- _Task statement_
Using the listing below, keep only the lines with the word "article" and copy them.

....

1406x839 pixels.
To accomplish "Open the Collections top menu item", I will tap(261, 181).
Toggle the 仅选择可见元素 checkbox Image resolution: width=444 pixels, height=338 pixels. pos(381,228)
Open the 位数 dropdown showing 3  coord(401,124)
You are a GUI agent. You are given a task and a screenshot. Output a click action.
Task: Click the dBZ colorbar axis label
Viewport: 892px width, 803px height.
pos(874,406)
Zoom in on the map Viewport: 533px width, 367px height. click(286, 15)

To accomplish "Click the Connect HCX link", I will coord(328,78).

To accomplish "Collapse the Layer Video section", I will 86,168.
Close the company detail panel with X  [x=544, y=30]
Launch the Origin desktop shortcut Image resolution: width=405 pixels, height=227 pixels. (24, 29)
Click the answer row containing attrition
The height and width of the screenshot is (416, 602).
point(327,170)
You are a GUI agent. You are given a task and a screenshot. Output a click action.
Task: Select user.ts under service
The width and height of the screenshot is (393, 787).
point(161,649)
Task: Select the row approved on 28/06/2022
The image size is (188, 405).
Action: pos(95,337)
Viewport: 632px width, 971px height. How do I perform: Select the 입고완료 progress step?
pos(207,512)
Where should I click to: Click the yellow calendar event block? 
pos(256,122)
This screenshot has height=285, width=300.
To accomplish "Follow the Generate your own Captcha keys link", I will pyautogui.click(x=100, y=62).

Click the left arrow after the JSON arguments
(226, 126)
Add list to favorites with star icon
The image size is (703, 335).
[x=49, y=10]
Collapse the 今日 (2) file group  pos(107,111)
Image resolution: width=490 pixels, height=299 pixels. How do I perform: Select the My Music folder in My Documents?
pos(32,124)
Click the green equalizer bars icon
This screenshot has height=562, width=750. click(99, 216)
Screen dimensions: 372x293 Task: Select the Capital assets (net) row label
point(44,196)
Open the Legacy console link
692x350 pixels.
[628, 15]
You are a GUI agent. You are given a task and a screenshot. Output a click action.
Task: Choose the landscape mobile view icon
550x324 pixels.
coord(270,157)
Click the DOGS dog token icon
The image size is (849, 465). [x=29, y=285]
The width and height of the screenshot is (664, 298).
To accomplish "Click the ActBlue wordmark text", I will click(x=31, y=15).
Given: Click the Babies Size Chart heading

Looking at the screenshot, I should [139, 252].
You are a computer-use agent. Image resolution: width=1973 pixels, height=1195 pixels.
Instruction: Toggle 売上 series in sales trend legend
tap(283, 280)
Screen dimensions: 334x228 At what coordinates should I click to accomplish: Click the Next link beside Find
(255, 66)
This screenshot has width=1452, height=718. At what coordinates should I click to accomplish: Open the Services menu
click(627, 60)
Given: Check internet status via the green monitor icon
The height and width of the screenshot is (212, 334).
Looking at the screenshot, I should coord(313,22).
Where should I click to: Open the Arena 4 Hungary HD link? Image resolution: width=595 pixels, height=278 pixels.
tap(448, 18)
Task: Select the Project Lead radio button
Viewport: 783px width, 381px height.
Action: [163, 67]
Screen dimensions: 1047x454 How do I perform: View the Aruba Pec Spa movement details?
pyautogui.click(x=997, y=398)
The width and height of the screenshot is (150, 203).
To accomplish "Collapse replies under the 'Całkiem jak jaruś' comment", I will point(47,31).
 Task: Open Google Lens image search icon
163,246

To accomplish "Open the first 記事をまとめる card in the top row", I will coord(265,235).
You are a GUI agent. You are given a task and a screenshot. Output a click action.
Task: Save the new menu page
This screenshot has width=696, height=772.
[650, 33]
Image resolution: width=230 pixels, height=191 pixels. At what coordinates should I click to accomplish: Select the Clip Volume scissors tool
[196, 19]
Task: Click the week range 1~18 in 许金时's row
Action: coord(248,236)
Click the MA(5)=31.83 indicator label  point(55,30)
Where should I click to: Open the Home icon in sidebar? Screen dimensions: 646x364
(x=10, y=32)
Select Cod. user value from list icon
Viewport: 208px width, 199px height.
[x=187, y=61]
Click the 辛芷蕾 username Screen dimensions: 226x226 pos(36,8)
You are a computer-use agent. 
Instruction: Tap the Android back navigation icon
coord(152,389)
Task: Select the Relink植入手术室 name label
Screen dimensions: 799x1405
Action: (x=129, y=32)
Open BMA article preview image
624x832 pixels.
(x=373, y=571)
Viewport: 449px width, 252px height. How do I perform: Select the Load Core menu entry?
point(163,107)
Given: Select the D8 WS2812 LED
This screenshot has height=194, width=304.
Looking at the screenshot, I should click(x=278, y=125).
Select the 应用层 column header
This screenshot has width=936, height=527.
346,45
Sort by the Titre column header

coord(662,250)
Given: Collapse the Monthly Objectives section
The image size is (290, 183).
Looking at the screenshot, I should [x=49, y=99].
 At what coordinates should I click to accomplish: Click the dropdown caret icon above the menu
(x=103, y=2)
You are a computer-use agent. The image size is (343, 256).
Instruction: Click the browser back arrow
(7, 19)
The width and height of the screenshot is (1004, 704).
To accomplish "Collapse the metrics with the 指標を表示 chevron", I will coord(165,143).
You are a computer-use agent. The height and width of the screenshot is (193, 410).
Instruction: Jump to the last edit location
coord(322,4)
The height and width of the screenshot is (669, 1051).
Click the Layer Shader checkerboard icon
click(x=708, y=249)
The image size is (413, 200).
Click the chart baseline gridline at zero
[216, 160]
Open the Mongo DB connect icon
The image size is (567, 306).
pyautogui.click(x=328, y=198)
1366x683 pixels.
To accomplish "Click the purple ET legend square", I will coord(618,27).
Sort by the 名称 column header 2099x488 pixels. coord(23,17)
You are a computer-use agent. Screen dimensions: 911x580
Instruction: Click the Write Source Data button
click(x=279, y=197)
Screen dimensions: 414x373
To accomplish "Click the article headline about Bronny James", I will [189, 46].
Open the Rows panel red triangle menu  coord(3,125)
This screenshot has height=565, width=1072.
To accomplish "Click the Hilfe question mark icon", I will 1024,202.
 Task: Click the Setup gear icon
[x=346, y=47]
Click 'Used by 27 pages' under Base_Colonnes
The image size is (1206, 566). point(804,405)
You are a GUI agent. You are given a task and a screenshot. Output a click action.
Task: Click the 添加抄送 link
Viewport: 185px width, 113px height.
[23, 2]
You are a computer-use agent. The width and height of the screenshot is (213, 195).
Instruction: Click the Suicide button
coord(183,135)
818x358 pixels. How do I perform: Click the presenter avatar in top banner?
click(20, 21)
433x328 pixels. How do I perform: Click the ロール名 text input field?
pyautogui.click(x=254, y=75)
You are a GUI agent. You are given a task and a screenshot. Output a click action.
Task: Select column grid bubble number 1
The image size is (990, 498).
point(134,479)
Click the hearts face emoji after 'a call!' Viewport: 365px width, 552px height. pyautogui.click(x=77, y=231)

....

- _Answer section_
Open BMA article preview image
To accomplish "Click the article headline about Bronny James", I will [189, 46].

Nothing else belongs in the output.